In this project you will learn how to extract useful information from some log file. In this case we would like to know which User IDs had failed login attempts. While a small number of failed attempts usually just means someone mistyped a login name or a password, a large number of failures shows intruder activity, especially when system account login names are used.
It would also be useful to see from which IP addresses these attempts were made. While it is rare that this information leads back to the intruder, you may be able to use those IP addresses to configure a firewall and help prevent intrusions.
The log data is in the file /var/log/secure
(at least for Linux systems), with one log entry per line.
All failed login entries contain the text
“Failed password
”, and some of those lines
will contain the text “invalid user
” when
the attempt is made on a non-existing account.
This file is restricted to root
access only
on YborStudent
.
A readable copy to use for this
assignment can be found on YborStudent
at
~wpollock/secure.log
.
Create a “one-liner” (a single shell pipeline,
or grouped command) that shows the user IDs
and IP address
from the 10 most attempted failed logins.
(So 10 attempts from “root
at
1.1.1.1
”, 8 attempts from
“root
at 2.2.2.2
”,
and 6 attempts from
“mysql
at 2.2.2.2
”
would each show up in the output.)
You must use the secure.log
provided.
You will almost certainly need to use a complex pipeline,
using the some of the utilities covered in class, including
grep
, sort
,
cut
, uniq
, sed
,
tr
, and head
.
Of course there are many different ways to extract the
required information, but I suggest you stick to using these
utilities, since (a) these are the ones we've covered in the
course up to this point, and (b) you need the practice using
these utilities.
Don't tackle the whole problem at once. Work in small stages. First examine the log file. Then develop a command that shows only the log entries (lines) for failed logins.

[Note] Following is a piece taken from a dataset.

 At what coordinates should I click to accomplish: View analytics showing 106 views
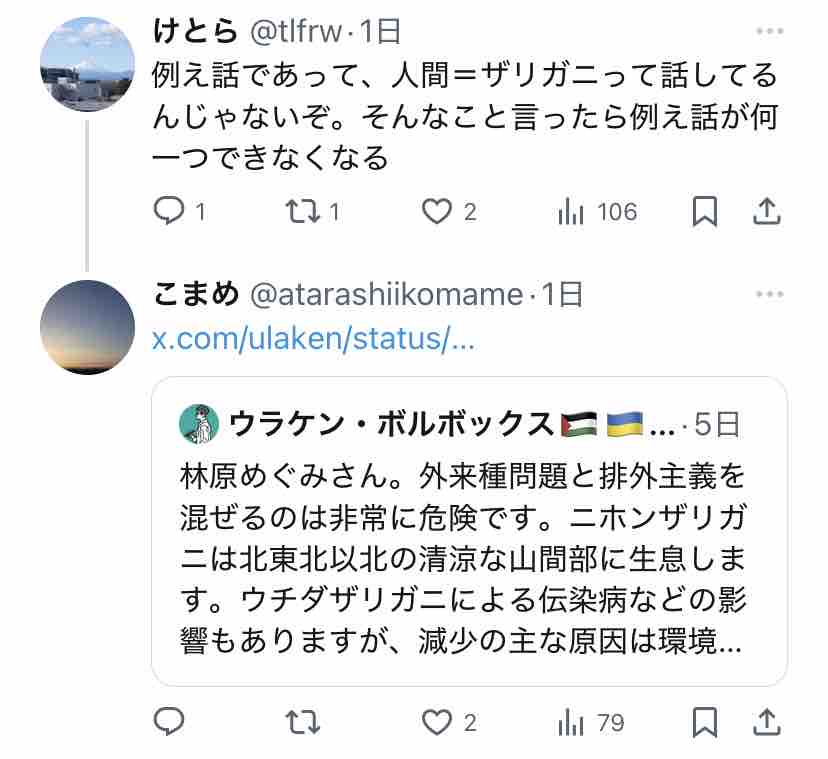tap(570, 211)
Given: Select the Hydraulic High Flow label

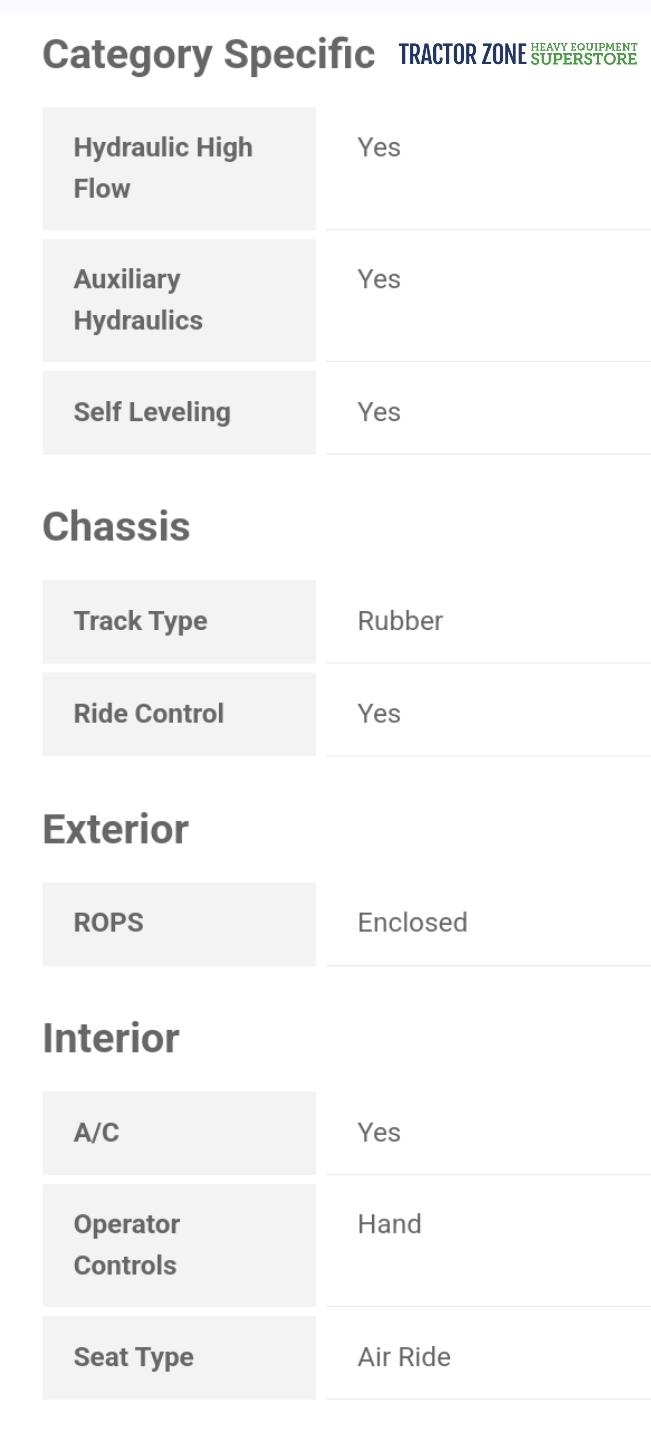Looking at the screenshot, I should (163, 168).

Next, notice that the lines with illegal user IDs
contain two more words than lines that show failed attempts
on valid IDs.
It will make the remaining steps easier if you could process
each line to contain only the user ID
and the IP address.
Next you need to extract the two fields of interest from these lines
(the user ID and the IP address).
There are several ways to do this but I suggest sed
and cut
.
Your on your own for the last part: sort the results by login name and IP address pairs, count how often each line occurs, sort by count, and finally show the top most attempted ten lines.
If you get your commands correct, the output should start with these lines:
8 test 59.125.204.97 6 root 125.243.249.194 6 admin 125.243.249.194
A copy of your pipeline, and the results of running it against the log file supplied on YborStudent.